While the children at Astha Nivas and the day schools are educated up to the seventh standard and then transferred to private high schools, the older victims are trained in a number of useful skills ranging from bookbinding to masonry and welding. They are then placed with private companies or given a job at Prajwala Enterprises, a small-scale unit that mostly makes and sells stationery and furniture.

“Over the years, I have watched these women and girls make a difference and they’re self-replicating. We have trained young girls as welders, as carpenters, as printers, as bookbinders, as screen printers, as taxi drivers and auto drivers. We also train them as housekeepers to work in hotels and hospitals,” she says.

“Slowly, corporate houses are starting to employ our girls, albeit with confidentiality agreements,” she says. Prajwala has rescued more than 8,000 children and women so far and helps educate five thousand children infected with HIV/AIDS in Hyderabad.

“Locked up, abused and forced into sex, these women and girls are slaves. There is no other word for it. When they arrive at the centre, most of the girls need medical attention. Some of them have been tortured and most of them are suffering from post-traumatic stress,” she explains.

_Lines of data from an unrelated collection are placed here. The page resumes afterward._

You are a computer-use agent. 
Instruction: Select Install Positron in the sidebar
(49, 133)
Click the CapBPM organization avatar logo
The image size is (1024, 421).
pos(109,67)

Finding fulfilment and purpose through her admirable, selfless work, Sunitha has left behind the demons of her past. Now as a happily married social worker, Sunitha wants to create public awakening to end this modern-day slavery and demand harsher punishments for perpetrators.

Sunitha is married to filmmaker Rajesh Touch river who has also made several films for Prajwala. One such film, Anamika, is now a part of the curricula of the Andhra Pradesh Police Academy and the National Police Academy.